### READING PASSAGE
■ ■ ■ ■ ■

When a domU sends a packet to dom0, the ethernet frame is put into a shared page and access is granted for dom0 to use it.

While dom0 is using that page for the shared ethernet frame, there is a danger that a busy network might drain all available shared pages and Xen may panic.

As long as dom0 is immediately copying off frames to another network interface to be shipped off, there is no problem.

If, however, packets are destined to be processed by dom0 userspace, that skb sits in kernel space until the userspace daemon processes that packet's contents. This causes a strain and potential exhaustion of shared dom0/domU pages for these packets to sit around until they are handled.

Ouch.

This is where netloop comes in. Netloop is a Xen driver that provides a vif0.0/veth0 pair locally to the dom0 explicitly to be used to buffer those ethernet frames. By adding vif0.0 to a bridge along with the vif of a domU guest, any packets destined to be handled by dom0 userspace can take its sweet time and no problems will befall the system.

If you have any dom0 servicing domUs with userspace daemons, and you're not using a netloop to copy the frames, you may want to rethink this immediately. This includes routed/bridged/natted configurations, anything where a packet is handled by a dom0 userspace daemon coming from a domU.

Xen schedulers

There are 3 schedulers in Xen:

  • BVT
  • SEDF
  • CREDIT

Both BVT and SEDF are "complex and buggy", and will go away in future releases.

CREDIT

  • Is the simplest of the bunch to use.
  • Handles SMP much more efficiently than both of the previous schedulers.
  • Doesn't have the real-time behavior of SEDF (time-sensitive guests can be impacted, such as VoIP or any RTP streaming applications)
  • Is the default scheduler in 3.0.3 and newer
  • Is the only one that will survive going forward

Xen HVM gotchas

HVM domains require an Intel VT or an AMD V (SVM) capable processor. You can check your cpuinfo flags for "vmx" or "svm" to see if your processor has support for this feature.

The qemu bios used by xen is not patched for lba48, and you are limited to 160G disks.

You can use the commercial XenSource PV drivers (from XenExpress) to avoid the qemu-dm hardware emulation overhead.

HVM domains currently do not suspend/restore/migrate, much less live migrate. The announcement for 3.0.4 suggests that this is a feature slated for 3.0.5.

SMP support for HVM guests in 3.0.4 is better, as is support for other non-windows and non-linux guests, but I've yet to get SMP HVM guests working myself.

■ ■ ■ ■ ■

### RECORDS SHOWN

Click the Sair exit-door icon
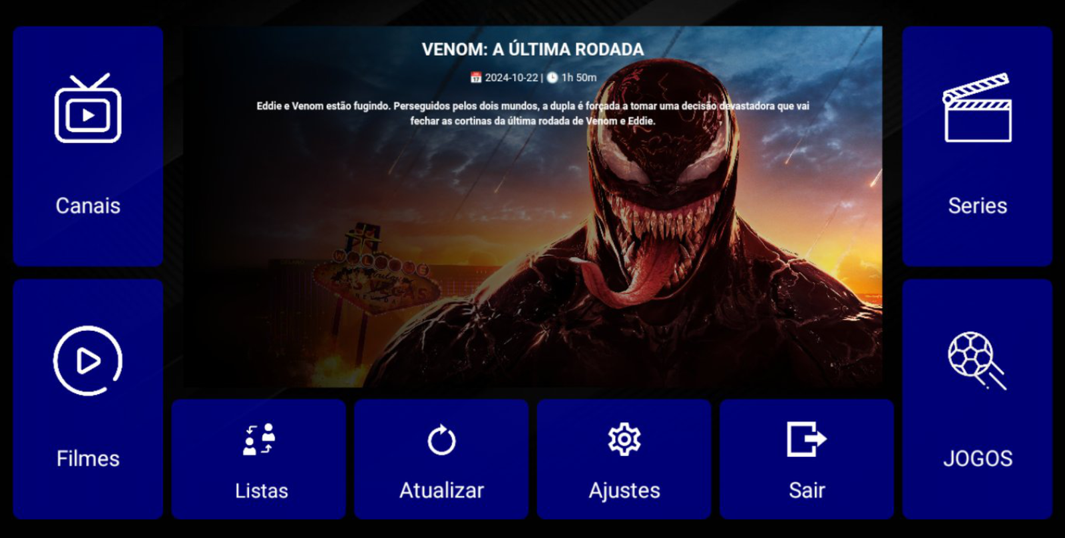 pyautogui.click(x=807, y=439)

■ ■ ■ ■ ■

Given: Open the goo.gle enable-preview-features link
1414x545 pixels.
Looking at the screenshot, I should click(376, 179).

■ ■ ■ ■ ■

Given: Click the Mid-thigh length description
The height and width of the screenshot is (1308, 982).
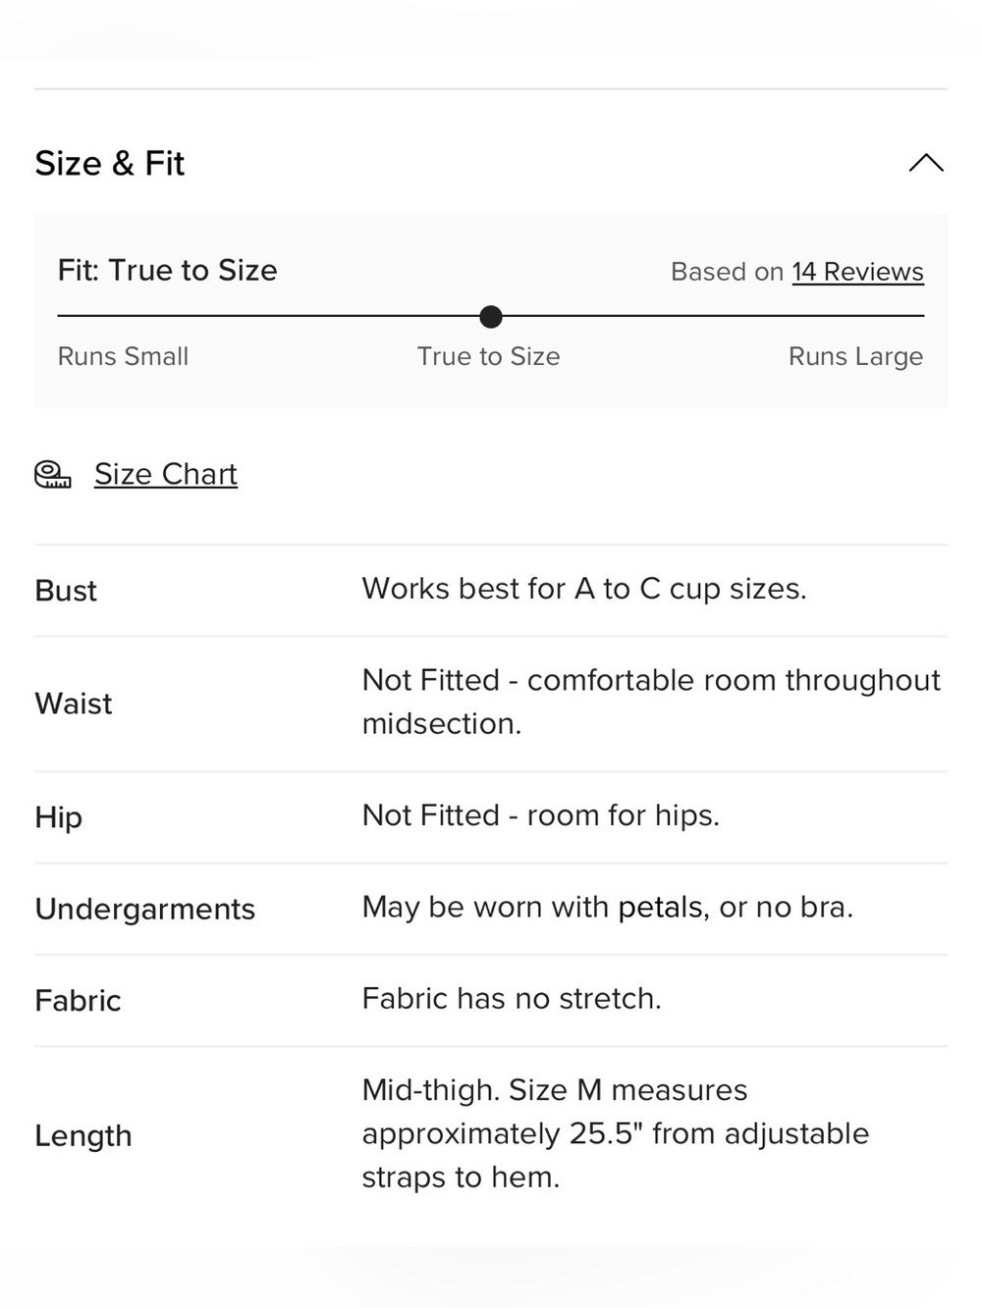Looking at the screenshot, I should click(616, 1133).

■ ■ ■ ■ ■

### EXERCISE REQUIREMENTS
Extend the text on Xen networking, schedulers, and HVM, picking up after its last sentence. None of the items are needed for this.

### ANSWER
Xen volume size limits

There were numerous reports of 2TB limits with Xen vbd volumes in as late as Xen 3.0.3, even with 64bit. No, I do not know if 3.0.4 addressed them.

Xen logical volume resizing

You can't resize LVM2 logical volumes on the fly and have the domU see them to allow them to resize their filesystems without rebooting.

This means downtime whenever I need to grow a domU's filesystem. I get to lvextend it, reboot the domU, then xfs_growfs the filesystem. In that order.

Frequency Scaling kills Xen

Just turn off any frequency scaling in your dom0 (like AMD powernowd, or cpufreq settings), it drives Xen crazy.

Xen's ACPI support

Xen has minimal ACPI support. Don't think you're going to get S3 or S5 sleep suspend/resume working with Xen on your laptop. If you do, LET ME KNOW.

Xen Xserver video drivers

The nVidia video driver needs the following patch to work with Xen.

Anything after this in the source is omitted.